February 24, 2015

Stocks opened higher and are reacting to every word that proceedeth from the mouth of the Janet Yellen. The Dow and SPX are currently up 68 pts & .18%, respectively. The Dow, SPX, and Nasdaq are all at multi-year highs. Strangely enough, utilities and financials are leading the way in early trading. These sectors have been trading opposite one another because utilities do better with falling interest rates, whereas financials do better in a rising rate environment. Commodities are mostly higher on the day. WTI crude is back up to nearly $50/barrel and Brent crude is trading just south of $60. Bonds are higher as well. The 5-year Treasury yield ticked down to 1.50% and the 10-year is back down to 2.01%.
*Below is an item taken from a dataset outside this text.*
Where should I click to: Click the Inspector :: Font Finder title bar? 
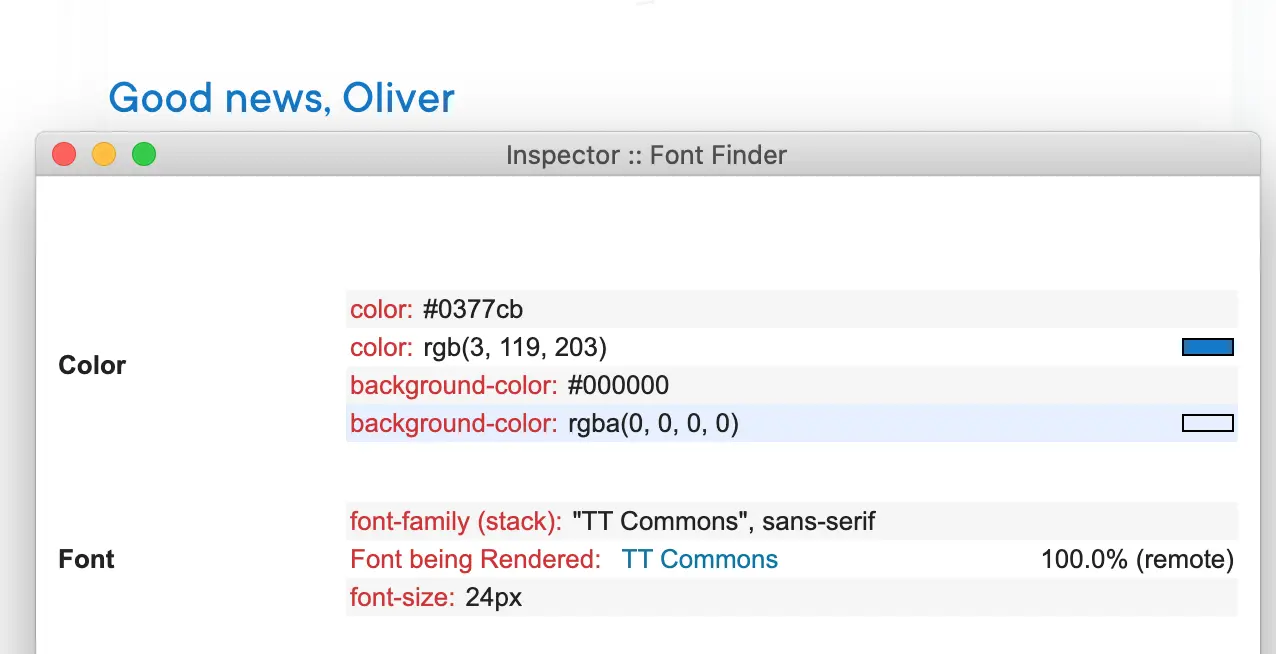(x=646, y=155)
Federal Reserve Chair Janet Yellen is testifying before congress today. She noted inflation and wage growth are as yet too weak to begin raising interest rates. That’s the bottom line. She stressed the Fed does not have a pre-set timetable for entering the next phase of monetary tightening. But “conditions have improved to the point where it will soon be the case that a change in the target [interest rate] range could be warranted at any meeting.” The Fed remains “patient,” and wants to be “reasonably confident” that inflation is going to move back to the 2% target before acting to raise rates. Bloomberg reports trading in options & futures markets suggests investors believe the first rate hike won’t take place until the second half of the year. In response to the news, rates and the dollar fell a bit.
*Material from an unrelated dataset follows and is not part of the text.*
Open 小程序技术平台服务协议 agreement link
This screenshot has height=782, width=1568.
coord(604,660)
Economic news has been a bit iffy of late, as you know if you’ve been reading these updates. The Citigroup Economic Surprise Index has plunged since the beginning of the year to about -45 from +30. My opinion is that this tells you what you need to know with regard to the Fed. The Fed simply can’t raise rates until the fundamentals are stronger.
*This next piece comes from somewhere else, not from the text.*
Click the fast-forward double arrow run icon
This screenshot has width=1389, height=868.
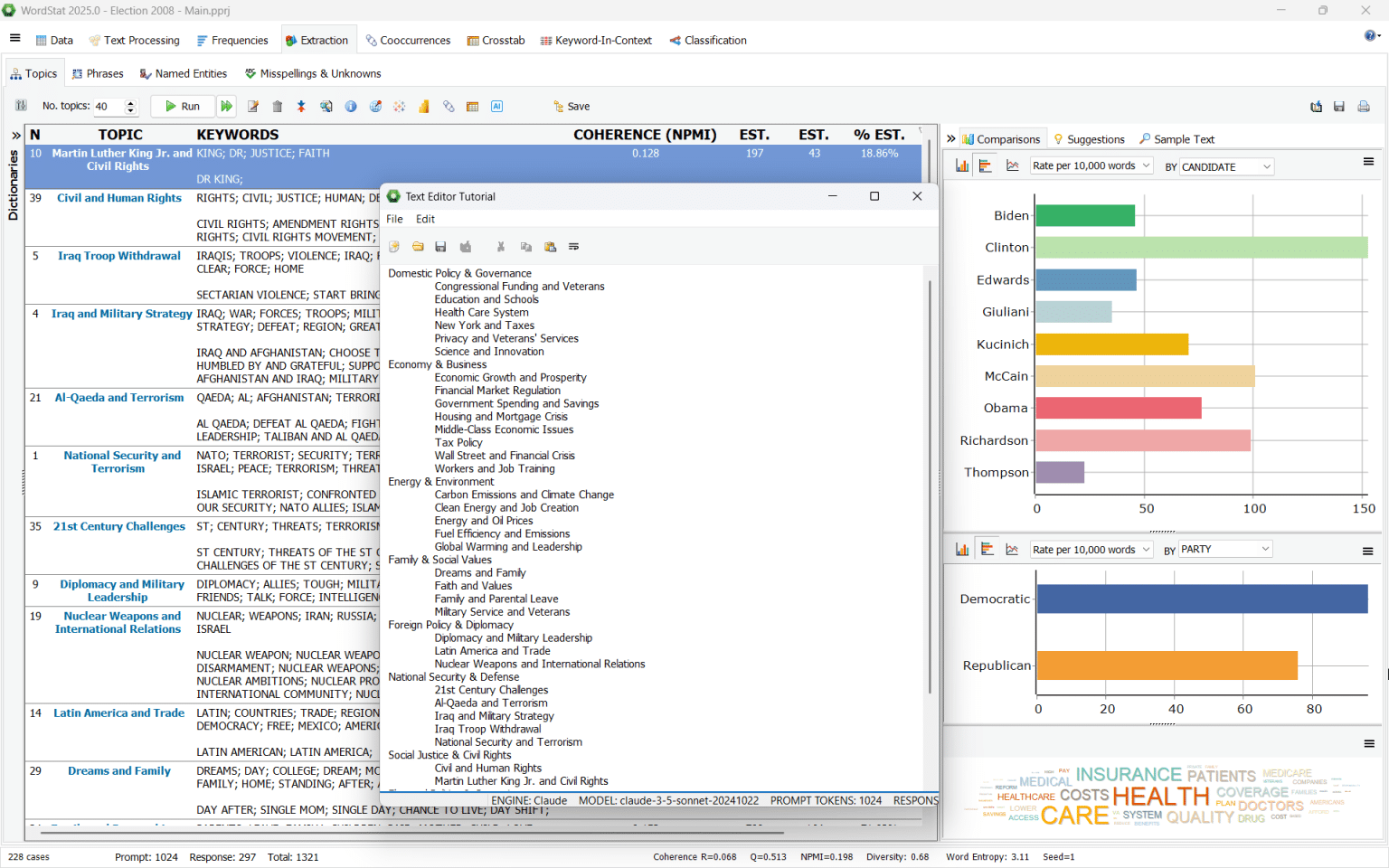coord(227,107)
The S&P Case-Shiller Home Price Index rose 4.62% y/y in December, slightly ahead of forecasts. The sub-index for the 20 largest US metro areas rose 4.46%, again modestly ahead of expectations.  So this is either good news—property values are still rising at a moderate pace—or it is bad news in that rising prices are largely a result of limited supply of homes on the market. By the way, Dick Bove, famed bank analyst, says we’re headed for another mortgage crisis. The last crisis was brought on by over-investment in housing, and the next one will likely be the result of under-investment. He points out that mortgage lenders are much more tightly regulated now, and this is limiting the extension of credit to would-be home buyers.